Penegasan Faisal, kenaikan ini sangat berdampak bagi kehidupan masyarakat kelompok menengah hingga miskin. Dia pun merujuk data BPS yang menyebutkan bahwa dari 55 juta masyarakat miskin di Indonesia, rata-rata proporsi belanja untuk membeli pangan terhadap total pengeluaran mencapai 62 persen.
“Artinya lebih dari separuh pendapatan mereka dipakai untuk belanja pangan. Sehingga peningkatan seratus hinga seribu rupiah itu sangat mempengaruhi kehidupan kelompok miskin secara signifikan,” kata Faisal geram.
Senada, Direktur Eksekutif Institute for Development of Economics and Finance (Indef) Esther Sri Astuti menilai, kenaikan harga itu juga telah dan akan menggerus daya beli masyarakat. Pendapatan mereka, imbuh dia, akan digunakan semakin lebih banyak untuk membeli makanan.
“Dampak lanjutannya, akan berimplikasi pada pelambatan pertumbuhan ekonomi Indonesia, karena pertumbuhan ekonomi di Indonesia sekitar 53 persen didorong dari konsumsi rumah tangga. Itu juga menjadi salah satu indikasi upah riil kita juga lebih rendah,” terang dia.
Sekilas info, upah riil menggambarkan daya beli dari pendapatan yang diterima buruh dibagi dengan Indeks Harga Konsumen (IHK). “Contoh kalau dari pendapatan Rp 1 juta bisa lebih beras dan telur 10 kilogram, tapi karena harga lebih mahal dapatnya lebih sedikit. Artinya upah riilnya menurun,” kata Esther.
Lalu, upaya apa yang bisa dilakukan? Upaya yang bisa dilakukan untuk mengontrol harga pangan agar tidak semakin meningkat, menurut Esther, adalah dengan menambah bahan pangan di pasar sehingga pasokan aman dan harga menjadi terkontrol.
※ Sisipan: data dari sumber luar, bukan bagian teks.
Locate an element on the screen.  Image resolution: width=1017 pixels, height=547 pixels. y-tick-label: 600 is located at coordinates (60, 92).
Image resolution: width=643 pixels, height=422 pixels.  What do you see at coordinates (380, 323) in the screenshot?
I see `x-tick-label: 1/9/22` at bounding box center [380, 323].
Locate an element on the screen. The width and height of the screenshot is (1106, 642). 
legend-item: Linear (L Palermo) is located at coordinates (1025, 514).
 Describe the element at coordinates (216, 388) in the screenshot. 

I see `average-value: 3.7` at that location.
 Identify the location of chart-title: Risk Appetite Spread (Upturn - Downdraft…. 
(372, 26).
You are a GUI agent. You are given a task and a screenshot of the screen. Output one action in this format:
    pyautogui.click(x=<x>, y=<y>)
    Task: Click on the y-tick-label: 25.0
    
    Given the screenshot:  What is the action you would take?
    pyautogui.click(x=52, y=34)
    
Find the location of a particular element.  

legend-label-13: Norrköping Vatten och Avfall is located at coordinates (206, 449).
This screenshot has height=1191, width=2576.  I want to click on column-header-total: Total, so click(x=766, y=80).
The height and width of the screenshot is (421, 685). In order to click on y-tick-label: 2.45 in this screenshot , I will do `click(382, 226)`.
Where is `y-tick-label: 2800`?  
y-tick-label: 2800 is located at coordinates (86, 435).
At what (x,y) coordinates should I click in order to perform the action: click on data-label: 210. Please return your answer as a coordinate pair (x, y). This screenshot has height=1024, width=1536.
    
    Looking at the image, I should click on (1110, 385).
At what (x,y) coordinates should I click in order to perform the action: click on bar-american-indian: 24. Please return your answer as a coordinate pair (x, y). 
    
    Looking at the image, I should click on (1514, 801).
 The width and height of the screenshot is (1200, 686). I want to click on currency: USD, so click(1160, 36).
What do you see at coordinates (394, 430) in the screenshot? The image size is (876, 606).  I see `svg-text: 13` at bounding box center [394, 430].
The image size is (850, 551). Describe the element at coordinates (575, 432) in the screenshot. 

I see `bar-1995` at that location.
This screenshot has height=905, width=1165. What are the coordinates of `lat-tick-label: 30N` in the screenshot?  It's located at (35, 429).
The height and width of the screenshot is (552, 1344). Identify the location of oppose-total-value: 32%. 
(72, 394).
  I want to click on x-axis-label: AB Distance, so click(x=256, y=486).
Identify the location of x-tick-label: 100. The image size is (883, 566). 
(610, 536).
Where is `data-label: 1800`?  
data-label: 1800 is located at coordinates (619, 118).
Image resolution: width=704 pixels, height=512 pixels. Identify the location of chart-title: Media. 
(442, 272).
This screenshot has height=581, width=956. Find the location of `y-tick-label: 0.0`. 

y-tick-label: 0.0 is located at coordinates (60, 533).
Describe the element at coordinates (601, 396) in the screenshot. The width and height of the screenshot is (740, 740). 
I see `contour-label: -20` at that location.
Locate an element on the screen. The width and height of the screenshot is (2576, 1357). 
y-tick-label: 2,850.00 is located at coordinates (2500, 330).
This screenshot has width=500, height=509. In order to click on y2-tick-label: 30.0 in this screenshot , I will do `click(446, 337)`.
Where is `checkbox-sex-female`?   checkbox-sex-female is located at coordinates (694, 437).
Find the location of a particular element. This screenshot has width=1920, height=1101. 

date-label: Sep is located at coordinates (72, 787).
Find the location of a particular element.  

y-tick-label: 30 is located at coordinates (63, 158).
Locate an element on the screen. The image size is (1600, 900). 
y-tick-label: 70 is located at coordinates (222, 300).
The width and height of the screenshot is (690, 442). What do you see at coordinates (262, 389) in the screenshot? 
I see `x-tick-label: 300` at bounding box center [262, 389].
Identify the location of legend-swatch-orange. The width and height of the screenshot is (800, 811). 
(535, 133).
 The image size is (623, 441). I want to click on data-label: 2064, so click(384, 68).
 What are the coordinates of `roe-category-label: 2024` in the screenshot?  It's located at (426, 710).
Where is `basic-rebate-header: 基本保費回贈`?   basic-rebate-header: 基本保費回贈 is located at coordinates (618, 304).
Caranya bisa melalui operasi pasar, menambah impor, hingga meningkatkan produksi. “Kalau dilihat dari komoditi beras, sekitar April baru panen raya, dan sekarang masih awal Maret. Berarti kita tidak bisa mengandalkan produksi beras, mau tidak mau impor,” ucap dia.
Setelah pasokan mampu dijaga, kata Esther, pemerintah harus membenahi regulasi dan tata niaga dari bahan-bahan pangan yang bermasalah. Tujuannya, agar kejadian ini tidak terus berulang setiap tahun. Harga pangan bisa terkontrol walaupun ada dinamika peristiwa tahunan yang terjadi.
“Kalau di luar negeri itu, katakan yang saya tahu di Belanda, harga pangan relatif stabil, mau Natal atau Tahun Baru. Bahkan justru saat Natal banyak diskon. Itu karena pemerintahnya punya regulasi yang tegas,” kata dia.
Esther mencontohkan dari sisi distribusi pangan. Menurutnya, para pemain atau distributor pangan di Indonesia hanya dikuasai oleh segelintir orang yang pasti ada menyebabkan persaingan tidak sempurna.
“Contoh di beras. Pemerintah kalau mau beli harga gabah, misalnya Rp 5.000, mereka berani beli Rp 6.000, dan seterusnya. Kondisi ini tidak berubah dari kondisi berapa puluh tahun yang lalu sampai sekarang,” katanya.
Mohammad Faisal menambahkan, Bulog paling banyak menyimpan 20 persen dari total cadangan beras. Selebihnya dikendalikan oleh swasta. Hal serupa juga terjadi di komoditas pangan lainnya.
Jadi, apakah kini masyarakat masih yakin bahwa rezim pemerintahan ini masih akan terus memperhatikan rakyatnya? Serta masih yakin pula akan adanya keberlanjutan yang bisa memberikan kebahagiaan bagi rakyatnya? Ini ibarat menanti godot. Menunggu sesuatu yang tidak pasti, dan jelas akan menimbulkan kekecewaan.